[INSTRUCTIONS FOR THE TASK]:
Resume the write-up below on fixing DPM recovery point and registry problems, continuing from its final sentence.

::: PASSAGE

Resolve Data Protection Manager (DPM) Recovery Points and Registry Problems.

By Steven Jordan on 4/16/2014.

*Update:  This issue is related to Winodows Update KB2506143 and KB2506146 (i.e., WMF 3.0).  Uninstall these updates from DPM 2010!

Problem Statement: The DPM server takes a long time to logon. It can take 15 to 90 minutes to logon after the server restarts. Additionally, Windows updates fail and rolls back to its previous state after the server restarts. The integrity of system backups and restorations are at risk because DPM server has become unreliable.

Additional Symptoms:

  a.)  Expired recovery points are not removed per DPM policy goals. Roughly half of the protected members show excessive recovery points in the DPM console:

Figure 1. Example of a protected member with 20478 recovery points
  b.)  Protection groups show excessive volume size. For example, the Exchange protection group indicates the recovery point volume consumes nearly 2TB.

  c.)  PruneshadowcopiesDPM2010.ps1 is a DPM PowerShell script that removes expired recovery points. The script hangs and does not remove expired recovery points.

 d.)  DPM console hangs when deleting inactive protection group members. The GUI is unresposive and must be manually closed.

 e.)  The registry System file has bloated to over 220MB. System is located in c:\windows\system32\config\.

Figure 2. Bloated registry.
Root Cause:

   There were excessive disk based recovery points (i.e., VSS volumes). In our case, DPM (or Windows) had improbably kept tens of thousands of recovery points per proctection member. DPM, by design, is only supposed to store up to 64 recovery points for its file members, and up to 448 recovery points for its application (e.g., SQL database) members.

   The problem did not affect every protection group member. Some members (e.g., recent additions) that had less than 100 recvery points. However, nearly half of all the protection group members had excessive (e.g., over 20,000 ) recovery points (Figure 1).

   The excessive, or rather expired, recovery points had to be removed. Normally, DPM automatically removes expired recovery points with its PruneshadowcopiesDPM2010.ps1. The default script was not working so I turned to a custom PowerShell script named PruneVSS.ps1.

   PruneVSS.ps1 is a handy tool that removes disk based recovery points based on date. Its interactive session determines protection groups and recovery point date ranges. N.B. The script was originally written by the late, Ruud Baars.

::::::
::: DATA LISTING

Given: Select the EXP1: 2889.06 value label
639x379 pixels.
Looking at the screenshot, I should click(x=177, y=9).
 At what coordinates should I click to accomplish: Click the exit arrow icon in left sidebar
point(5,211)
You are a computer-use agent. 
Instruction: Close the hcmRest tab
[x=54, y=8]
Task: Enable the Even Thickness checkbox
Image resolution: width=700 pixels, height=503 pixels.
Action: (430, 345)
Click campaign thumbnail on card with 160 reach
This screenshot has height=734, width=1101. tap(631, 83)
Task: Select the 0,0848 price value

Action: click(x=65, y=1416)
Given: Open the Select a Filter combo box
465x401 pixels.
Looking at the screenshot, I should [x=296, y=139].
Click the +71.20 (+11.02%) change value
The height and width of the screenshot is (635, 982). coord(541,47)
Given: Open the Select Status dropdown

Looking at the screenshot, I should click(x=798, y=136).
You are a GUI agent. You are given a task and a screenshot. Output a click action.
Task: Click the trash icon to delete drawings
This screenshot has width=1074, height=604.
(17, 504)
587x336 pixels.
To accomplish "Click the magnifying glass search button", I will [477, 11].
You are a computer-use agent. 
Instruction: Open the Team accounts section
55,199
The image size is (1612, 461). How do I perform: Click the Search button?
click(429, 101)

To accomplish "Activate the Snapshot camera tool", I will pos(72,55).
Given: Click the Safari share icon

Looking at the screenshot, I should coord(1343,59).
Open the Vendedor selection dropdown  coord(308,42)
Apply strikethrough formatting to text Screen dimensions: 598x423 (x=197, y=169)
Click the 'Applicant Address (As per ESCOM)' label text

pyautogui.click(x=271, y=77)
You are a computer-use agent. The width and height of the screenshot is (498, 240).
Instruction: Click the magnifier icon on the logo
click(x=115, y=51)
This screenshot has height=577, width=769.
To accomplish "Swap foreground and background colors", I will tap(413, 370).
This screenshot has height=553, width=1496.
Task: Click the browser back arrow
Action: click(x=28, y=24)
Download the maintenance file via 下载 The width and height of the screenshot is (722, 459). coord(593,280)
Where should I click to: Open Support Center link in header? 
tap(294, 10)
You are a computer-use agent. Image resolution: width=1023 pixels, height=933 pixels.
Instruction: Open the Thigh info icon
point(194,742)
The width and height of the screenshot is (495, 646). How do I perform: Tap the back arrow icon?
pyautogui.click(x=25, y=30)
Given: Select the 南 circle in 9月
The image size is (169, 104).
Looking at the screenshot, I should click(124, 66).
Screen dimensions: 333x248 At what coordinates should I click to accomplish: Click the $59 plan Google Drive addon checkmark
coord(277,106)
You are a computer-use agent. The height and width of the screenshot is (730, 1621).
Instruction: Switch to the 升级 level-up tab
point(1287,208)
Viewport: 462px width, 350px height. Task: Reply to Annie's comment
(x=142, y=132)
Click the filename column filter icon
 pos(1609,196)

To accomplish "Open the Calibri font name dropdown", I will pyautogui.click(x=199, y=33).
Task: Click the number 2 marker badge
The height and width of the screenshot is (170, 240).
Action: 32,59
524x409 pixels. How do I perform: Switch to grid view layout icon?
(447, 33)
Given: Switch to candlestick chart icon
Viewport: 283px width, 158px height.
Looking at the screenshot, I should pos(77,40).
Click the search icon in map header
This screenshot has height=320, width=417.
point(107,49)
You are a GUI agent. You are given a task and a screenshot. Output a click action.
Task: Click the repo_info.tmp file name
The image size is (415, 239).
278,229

::::::

[THE ANSWER]:
  I had mixed success with Baars' script. It worked great on resources that had less than 8,000 recovery points. The script hung indefinetly for protection group members with more than 10,000 recovery points. The situation required extreme measures.

Inactive Protection Group Members

   The final option nixes the remaining protection group members that continue to retain expired recovery points. This DPM nuclear option removes all disk based recovery points by deleting their associated volumes. It is imperative to plan for continuity before committing. It's best to ensure the secondary DPM server has backups of the primary protection groups and to make a full tape backup before proceeding.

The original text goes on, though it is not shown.